Re: [PATCH net-next v9 2/9] net: Enable BIG TCP with partial GSO
From: Simon Horman <horms@kernel.org>
Date: 2026-07-16 14:47:39
This is an AI-generated review of your patch. The human sending this email has considered the AI review valid, or at least plausible. Full review at: https://sashiko.dev ---
--- Patch [2]: [PATCH net-next v9 2/9] net: Enable BIG TCP with partial GSO ---commit b8199f77774400021642eb53bd60ec1a062a54ef
Author: Alice Mikityanska [off-list ref]
net: Enable BIG TCP with partial GSO
This commit removes the 65534-byte clamp on segment length in skb_segment
for partial GSO. It stores the gso_by_frags flag early to allow BIG TCP
packets to use larger lengths without accidental resegmentation.

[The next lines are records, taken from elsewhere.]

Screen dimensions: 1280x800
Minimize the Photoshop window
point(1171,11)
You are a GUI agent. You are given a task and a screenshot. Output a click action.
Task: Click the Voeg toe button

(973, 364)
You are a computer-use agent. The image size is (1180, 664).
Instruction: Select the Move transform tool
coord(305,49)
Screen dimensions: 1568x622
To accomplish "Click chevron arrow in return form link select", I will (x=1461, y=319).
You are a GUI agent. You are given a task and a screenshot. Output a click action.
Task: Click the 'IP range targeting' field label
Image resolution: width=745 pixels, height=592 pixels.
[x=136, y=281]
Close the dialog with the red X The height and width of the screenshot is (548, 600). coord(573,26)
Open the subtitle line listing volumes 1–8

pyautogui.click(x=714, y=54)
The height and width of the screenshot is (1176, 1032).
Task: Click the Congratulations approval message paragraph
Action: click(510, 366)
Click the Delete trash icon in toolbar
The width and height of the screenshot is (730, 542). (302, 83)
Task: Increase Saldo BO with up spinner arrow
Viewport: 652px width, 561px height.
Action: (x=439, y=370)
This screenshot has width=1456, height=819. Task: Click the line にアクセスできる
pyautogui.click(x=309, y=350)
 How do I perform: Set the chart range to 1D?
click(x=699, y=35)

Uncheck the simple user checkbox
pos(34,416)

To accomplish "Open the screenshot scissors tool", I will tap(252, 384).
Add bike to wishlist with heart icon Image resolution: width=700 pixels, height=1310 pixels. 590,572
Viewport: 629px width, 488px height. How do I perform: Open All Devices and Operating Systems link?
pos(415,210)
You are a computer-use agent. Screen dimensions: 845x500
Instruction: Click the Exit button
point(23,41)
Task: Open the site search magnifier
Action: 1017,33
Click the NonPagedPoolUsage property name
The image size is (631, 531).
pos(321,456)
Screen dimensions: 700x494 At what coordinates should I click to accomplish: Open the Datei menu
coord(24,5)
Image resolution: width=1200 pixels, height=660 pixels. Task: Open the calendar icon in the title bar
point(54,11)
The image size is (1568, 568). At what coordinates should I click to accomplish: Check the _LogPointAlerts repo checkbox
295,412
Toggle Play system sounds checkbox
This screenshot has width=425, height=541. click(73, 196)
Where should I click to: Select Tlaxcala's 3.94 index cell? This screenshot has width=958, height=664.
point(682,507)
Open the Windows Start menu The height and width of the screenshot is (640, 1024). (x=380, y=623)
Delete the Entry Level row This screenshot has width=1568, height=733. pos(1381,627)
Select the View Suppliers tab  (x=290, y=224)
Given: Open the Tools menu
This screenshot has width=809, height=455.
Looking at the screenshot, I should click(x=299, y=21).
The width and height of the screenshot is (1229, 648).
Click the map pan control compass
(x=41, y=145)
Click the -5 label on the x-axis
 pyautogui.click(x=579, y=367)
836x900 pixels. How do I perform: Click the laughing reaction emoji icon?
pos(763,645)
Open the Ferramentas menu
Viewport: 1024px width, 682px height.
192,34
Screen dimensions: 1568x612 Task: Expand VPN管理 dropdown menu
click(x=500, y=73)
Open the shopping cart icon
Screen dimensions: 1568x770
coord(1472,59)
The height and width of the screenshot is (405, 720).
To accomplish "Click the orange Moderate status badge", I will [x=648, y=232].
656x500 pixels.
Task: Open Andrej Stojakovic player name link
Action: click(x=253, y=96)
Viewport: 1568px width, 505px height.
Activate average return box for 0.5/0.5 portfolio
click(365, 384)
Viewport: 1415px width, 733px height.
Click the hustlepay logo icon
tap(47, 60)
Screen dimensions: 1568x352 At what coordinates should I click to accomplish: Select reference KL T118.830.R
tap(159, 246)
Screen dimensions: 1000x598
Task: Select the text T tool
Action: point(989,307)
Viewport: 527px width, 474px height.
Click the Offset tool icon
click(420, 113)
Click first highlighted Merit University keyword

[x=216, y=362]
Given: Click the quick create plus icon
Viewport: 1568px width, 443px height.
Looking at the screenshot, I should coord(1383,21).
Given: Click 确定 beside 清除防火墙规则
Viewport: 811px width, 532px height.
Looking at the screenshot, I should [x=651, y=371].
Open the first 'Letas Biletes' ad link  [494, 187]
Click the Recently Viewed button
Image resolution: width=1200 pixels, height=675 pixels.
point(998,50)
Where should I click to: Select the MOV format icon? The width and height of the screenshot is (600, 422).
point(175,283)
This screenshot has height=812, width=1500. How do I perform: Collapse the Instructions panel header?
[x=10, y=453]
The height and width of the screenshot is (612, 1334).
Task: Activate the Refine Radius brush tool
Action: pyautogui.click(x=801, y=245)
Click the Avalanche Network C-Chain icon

quoted hunk ↗ jump to hunk
diff --git a/net/core/skbuff.c b/net/core/skbuff.c index 18dabb4e9cfa0..6ae4c2b205f2e 100644 --- a/net/core/skbuff.c +++ b/net/core/skbuff.c
[ ... ]
quoted hunk ↗ jump to hunk
@@ -4852,9 +4853,8 @@ struct sk_buff *skb_segment(struct sk_buff *head_skb, /* GSO partial only requires that we trim off any excess that * doesn't fit into an MSS sized block, so take care of that * now. - * Cap len to not accidentally hit GSO_BY_FRAGS. */ - partial_segs = min(len, GSO_BY_FRAGS - 1) / mss; + partial_segs = len / mss;
[Severity: High]
When removing the clamp on partial GSO segments, mss is scaled up without any
upper bound. For BIG TCP packets, could this construct segments that exceed
MAX_SKB_FRAGS?
If a 512KB packet is passed to skb_segment() for partial GSO, mss is scaled
up to the full packet length. When attempting to build this single large
segment by flattening the frag_list into a new frags array, it appears it
would hit the fragment limit and abort:
net/core/skbuff.c:skb_segment() {
...
if (unlikely(skb_shinfo(nskb)->nr_frags >=
MAX_SKB_FRAGS)) {
net_warn_ratelimited(
"skb_segment: too many frags: %u %u\n",
pos, mss);
err = -EINVAL;
goto err;
}
...
}
Does this deterministically drop BIG TCP traffic over tunnels that require
partial GSO?
[Severity: Medium]
Can the partial_segs calculation exceed 65535 for malicious inputs and cause
a 16-bit truncation?
If a crafted packet with a very small gso_size (for example, mss=1 via an
untrusted packet socket) and a large payload is segmented, len / mss could
produce a value greater than 65535.
When this 32-bit value is later assigned to the 16-bit field in skb_segment():
net/core/skbuff.c:skb_segment() {
...
skb_shinfo(iter)->gso_segs = partial_segs;
...
}
Could this silent truncation corrupt hardware engine programming or Byte Queue
Limits?
if (partial_segs > 1) mss *= partial_segs; else
[ ... ]